▶ **Stated task**:
Copy out the lines starting at the one containing "992x683 pixels." and ending at the one containing "click(x=21, y=392)", leaving out the pictures.

▶ **Extracted information**:
────

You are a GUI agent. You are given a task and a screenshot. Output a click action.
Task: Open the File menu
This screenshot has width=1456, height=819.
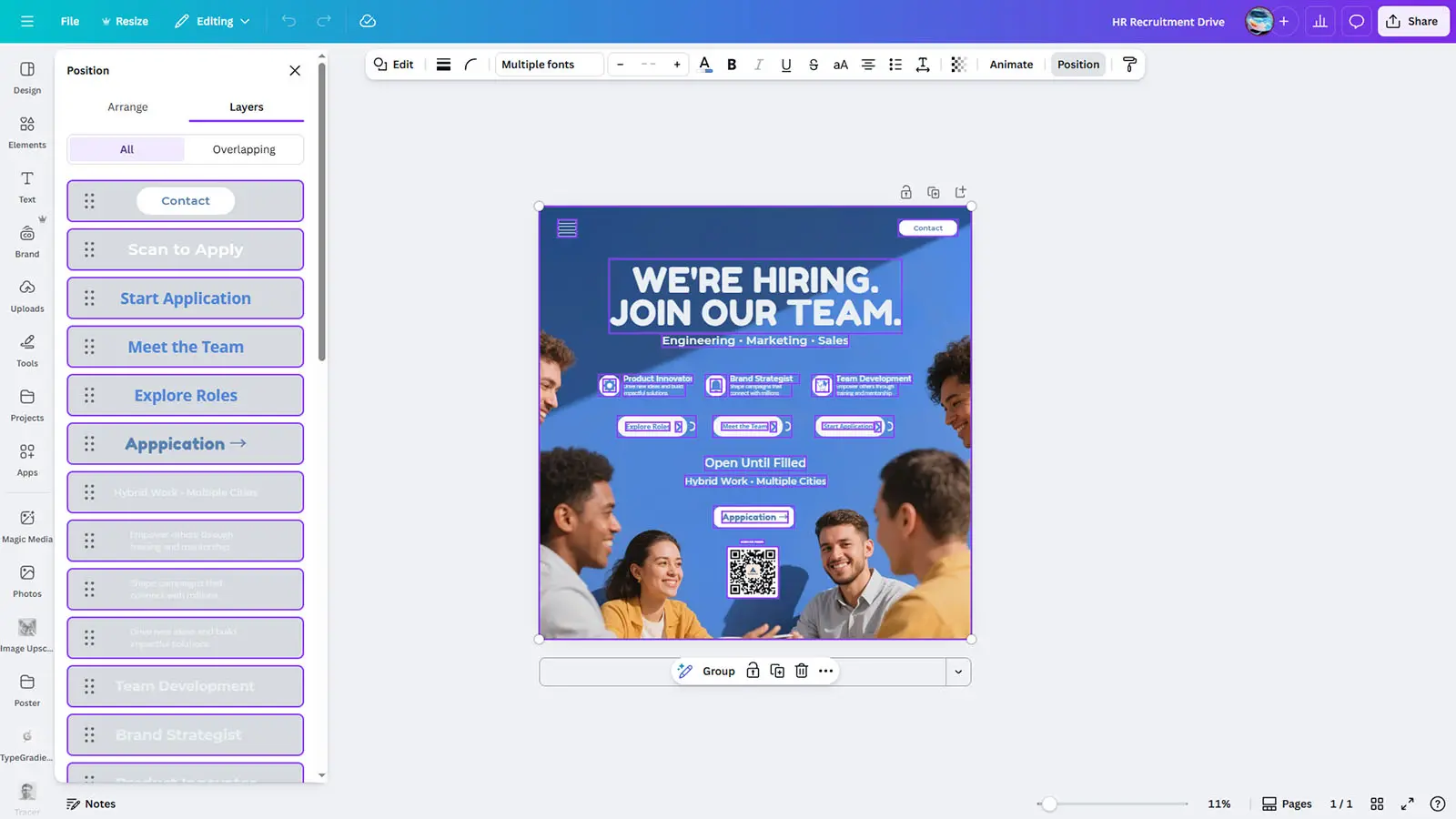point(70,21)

────

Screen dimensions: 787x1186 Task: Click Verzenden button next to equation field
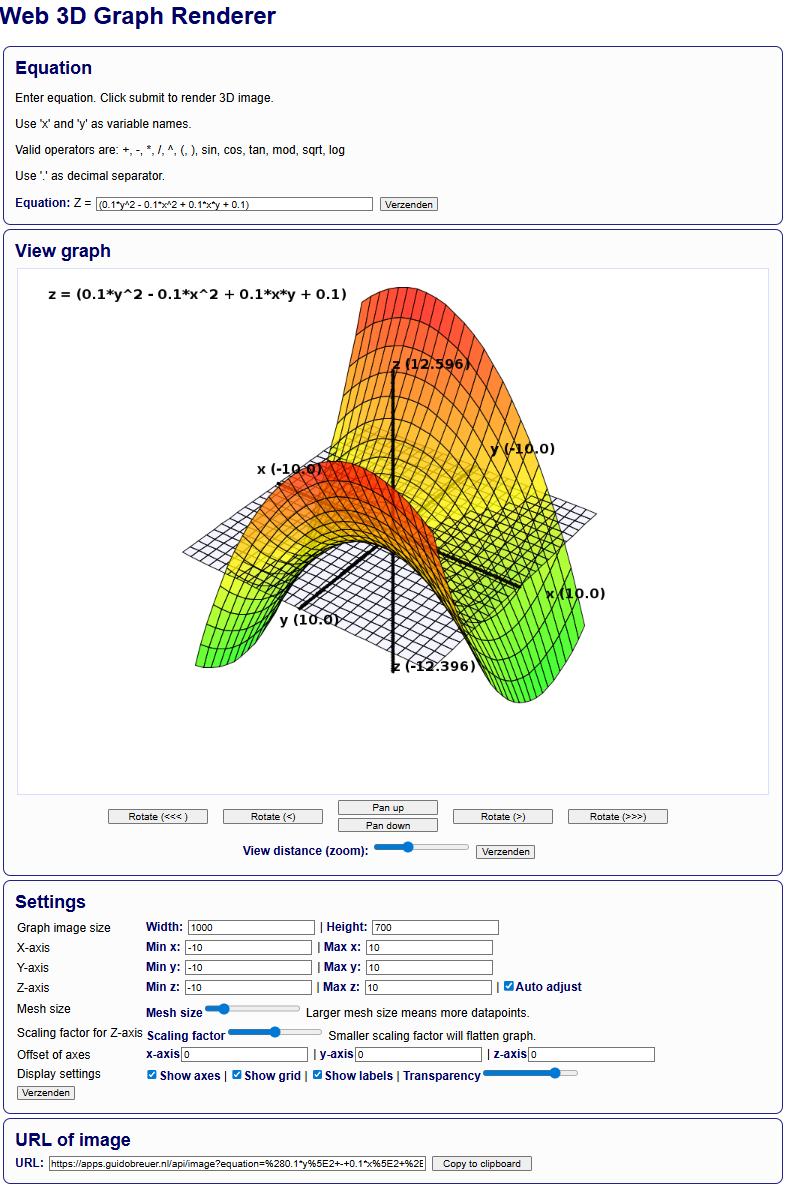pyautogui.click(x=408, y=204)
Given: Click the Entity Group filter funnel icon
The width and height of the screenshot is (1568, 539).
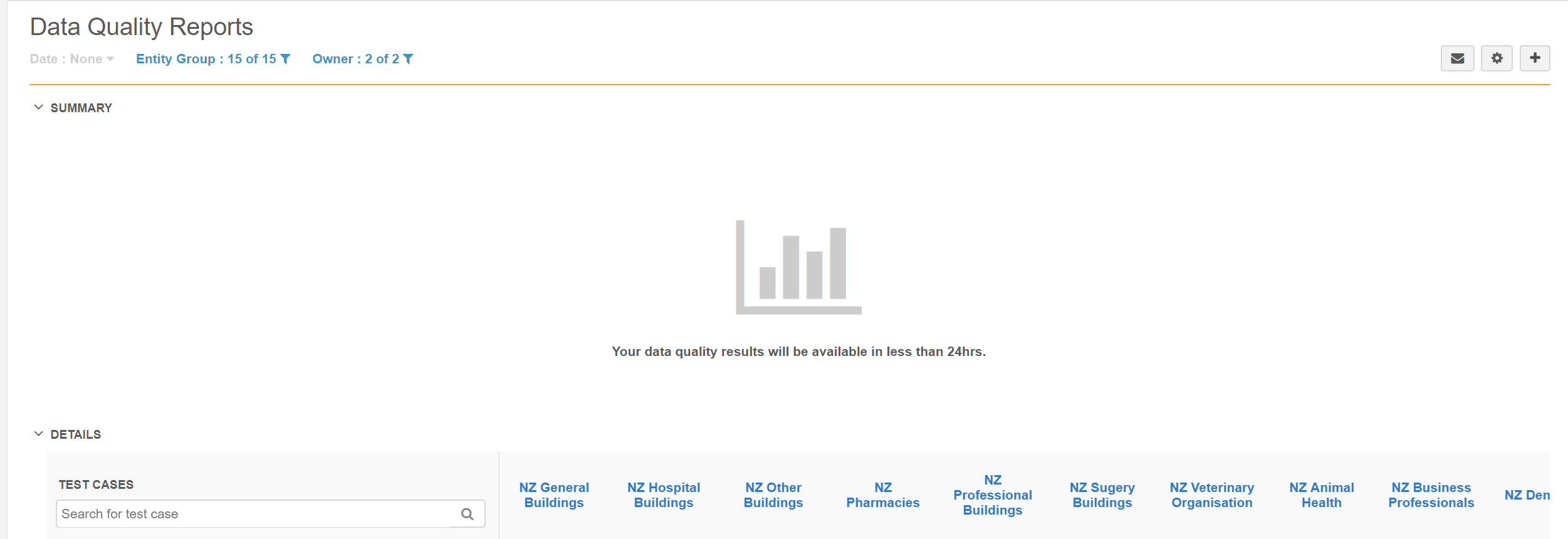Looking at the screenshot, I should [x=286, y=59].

────

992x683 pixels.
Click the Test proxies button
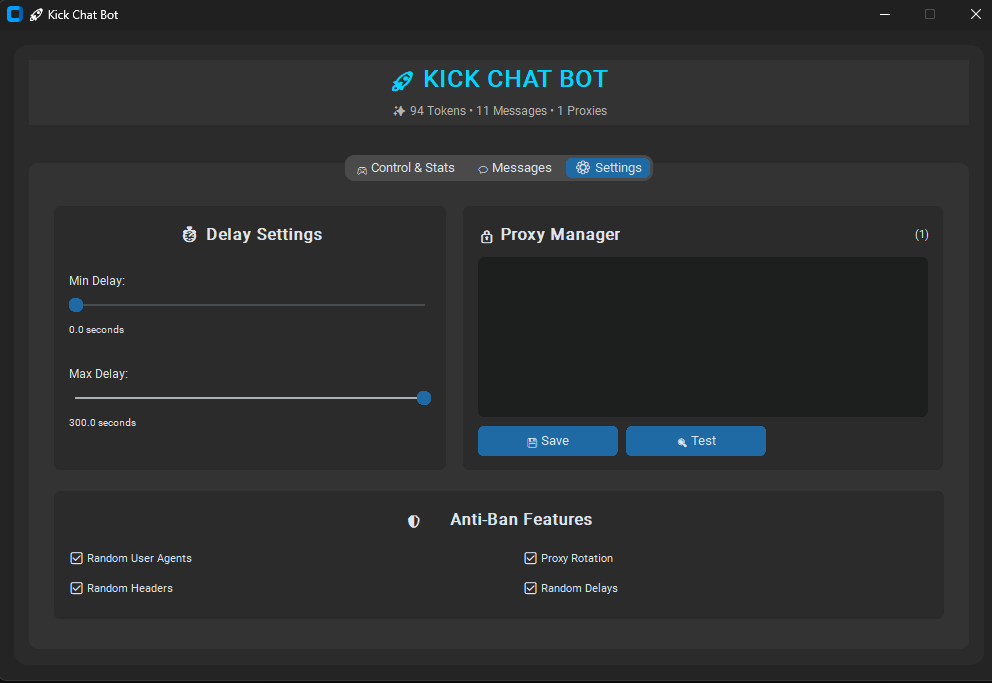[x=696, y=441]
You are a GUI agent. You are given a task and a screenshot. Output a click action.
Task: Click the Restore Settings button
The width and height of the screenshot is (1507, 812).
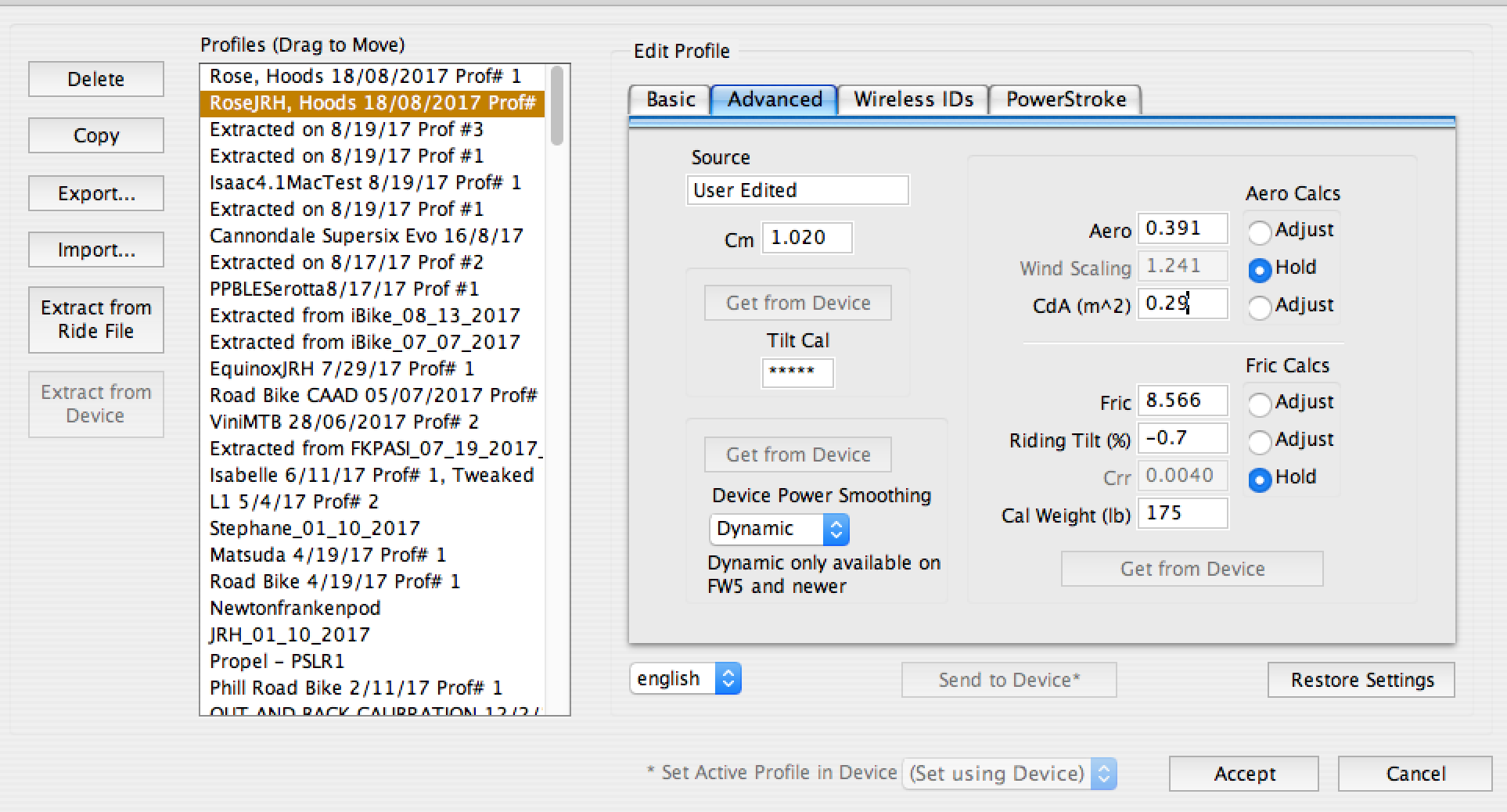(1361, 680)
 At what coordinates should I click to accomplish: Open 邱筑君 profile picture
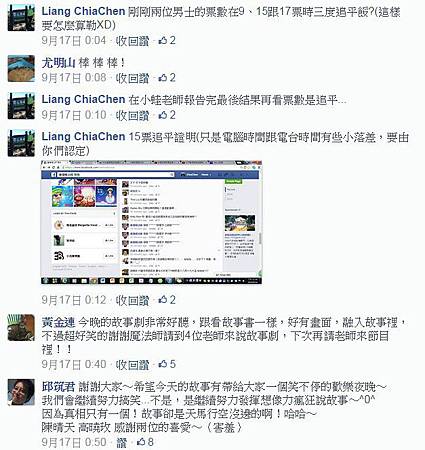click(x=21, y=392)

────

▶ **Result for this task**:
992x683 pixels.
Click the Test proxies button
[x=696, y=441]
You are a GUI agent. You are given a task and a screenshot. Output a click action.
Task: Click the Restore Settings button
The width and height of the screenshot is (1507, 812).
(1361, 680)
 At what coordinates should I click to accomplish: Open 邱筑君 profile picture
click(x=21, y=392)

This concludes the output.